--- Material supplied ---
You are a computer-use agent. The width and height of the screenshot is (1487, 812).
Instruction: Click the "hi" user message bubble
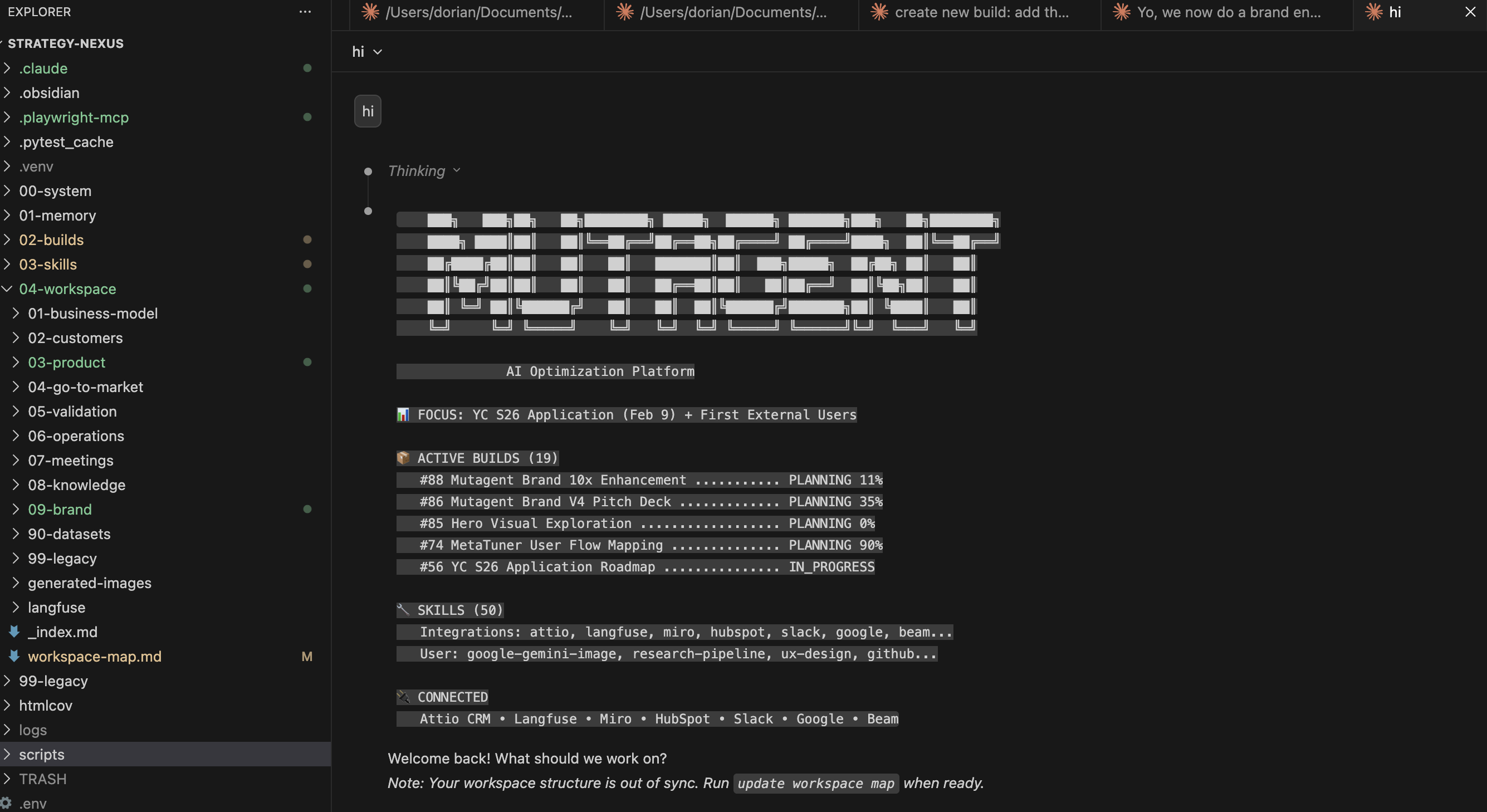coord(368,111)
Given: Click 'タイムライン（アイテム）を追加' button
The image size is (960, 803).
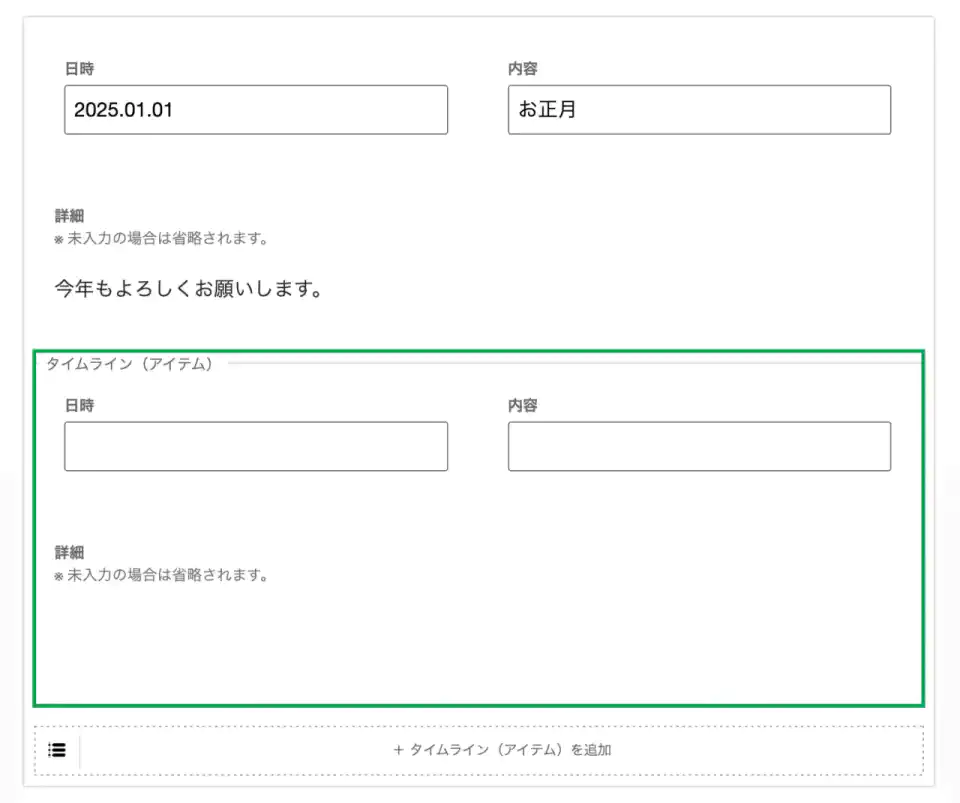Looking at the screenshot, I should point(502,750).
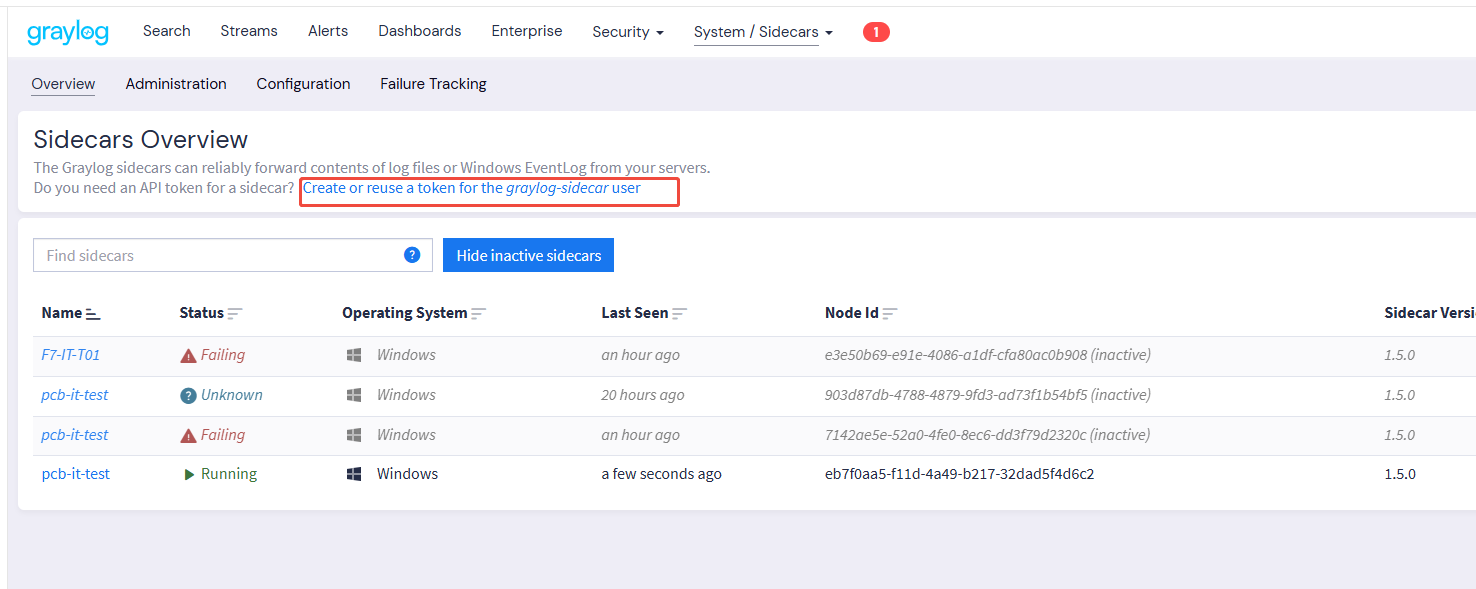Viewport: 1476px width, 589px height.
Task: Click the Graylog logo
Action: (68, 32)
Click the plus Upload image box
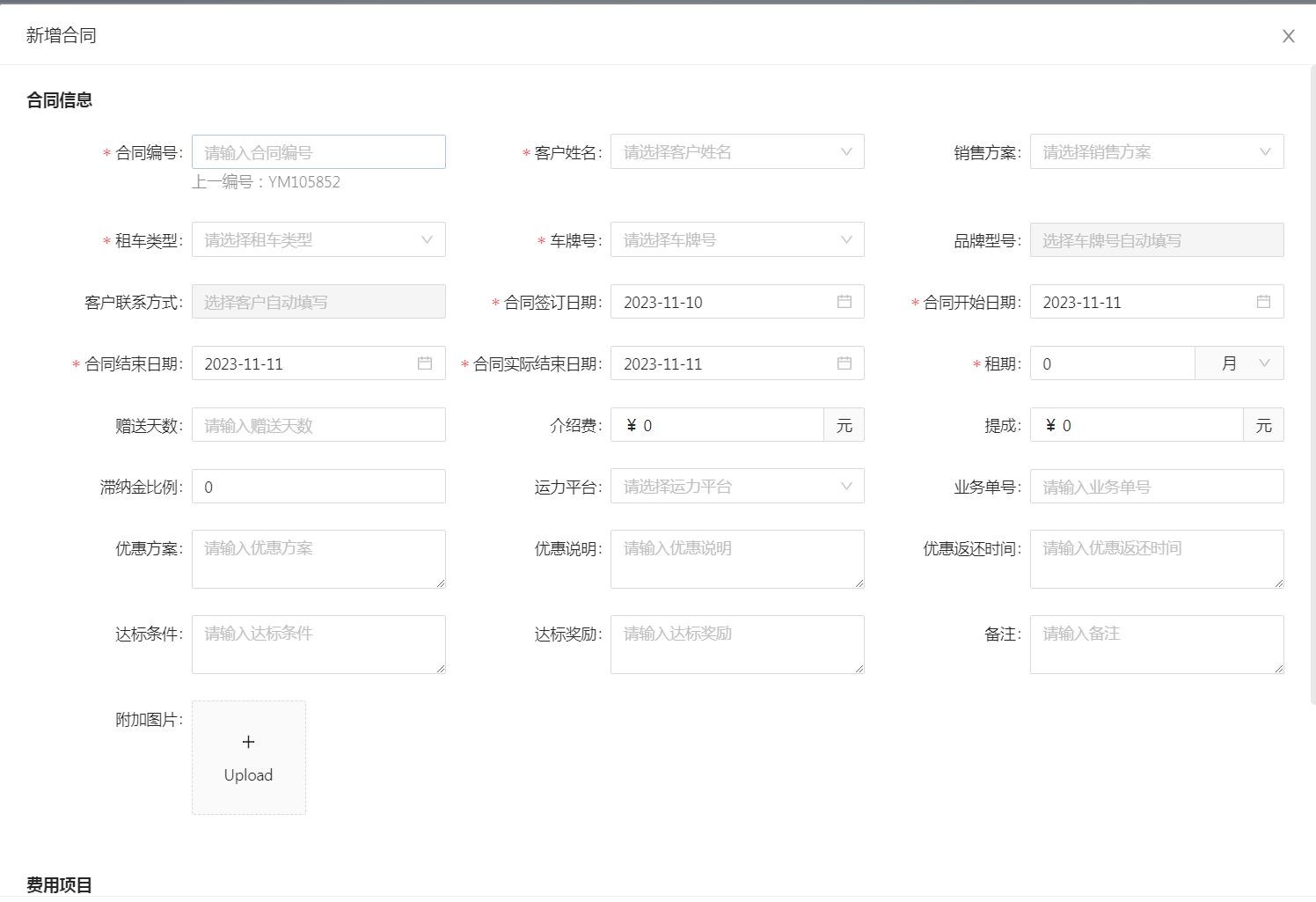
---
• [Work request] Retyping is limited to the line with "Instruction: Click the" and the lines after it in the material above; give them exactly and leave out the pictures.

• [Output below]
Instruction: Click the "hi" user message bubble
coord(368,111)
Given: Click 'タイムライン（アイテム）を追加' button
The image size is (960, 803).
Looking at the screenshot, I should point(502,750).
Viewport: 1476px width, 589px height.
Task: Click the Graylog logo
Action: (68, 32)
Click the plus Upload image box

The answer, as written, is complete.